FromRainer Weikusat <rweikusat@talktalk.net>
Date2024-12-09 16:24 +0000
Message-ID<87plm0hlje.fsf@doppelsaurus.mobileactivedefense.com>
In reply to#16654
Muttley@dastardlyhq.com writes:
> On Fri, 6 Dec 2024 20:00:54 -0000 (UTC)
> Lawrence D'Oliveiro <ldo@nz.invalid> gabbled:
>>On Fri, 6 Dec 2024 10:28:15 -0000 (UTC), Muttley wrote:
>>
>>> On Thu, 5 Dec 2024 20:45:36 -0000 (UTC)
>>> Lawrence D'Oliveiro <ldo@nz.invalid> wibbled:
>>>
>>>> What “single task” did init do?
>>> 
>>> Boot the system to usable state.
>>
>>What would you say systemd does that is not related to that?
>
> Networking, including DNS
> Graphics
> Logging
> systemd-boot 
>
> Basically init should start the system, maintain some the running of
> some essential daemons and then leave well alone.

There's no particular reason why init should implement process
management. That init is the one program which cannot easily be replaced on
a running system, is actually a good reason why it shouldn't.

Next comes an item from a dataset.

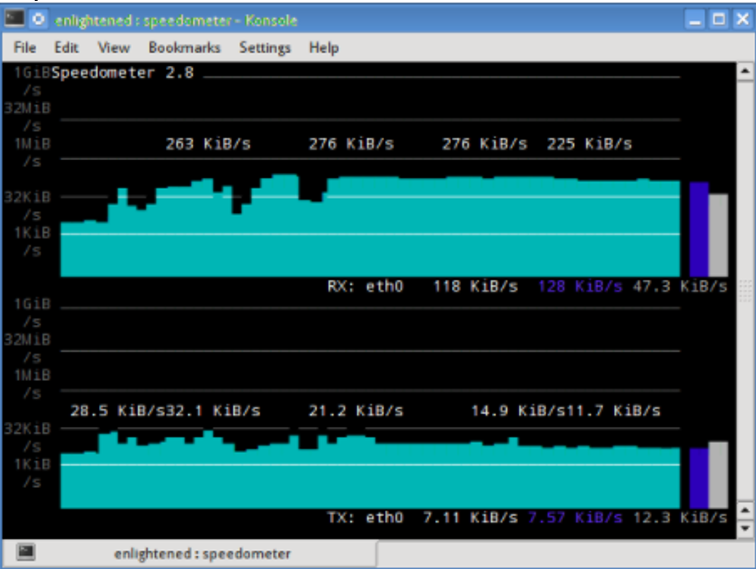Image resolution: width=756 pixels, height=569 pixels.
Task: Click the 'RX: eth0' label
Action: [x=365, y=286]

At least on Linux, arbitrary processes can become so-called subreapers
for their descendant processes (prctl(2), PR_SET_CHILD_SUBREAPER). This
means not only the already specious reason¹ that only init can wait for
processes trying to "break out of process management" by double-forking
isn't really valid anymore.

¹ Well-behaved server programs shouldn't background themselves as whether or not a
particular instance should run in the background depends on the reason
why it was started. Ie, that's a system- and situation-specific policy
decision. Backgrounding can easily be provided by a special tool for
that.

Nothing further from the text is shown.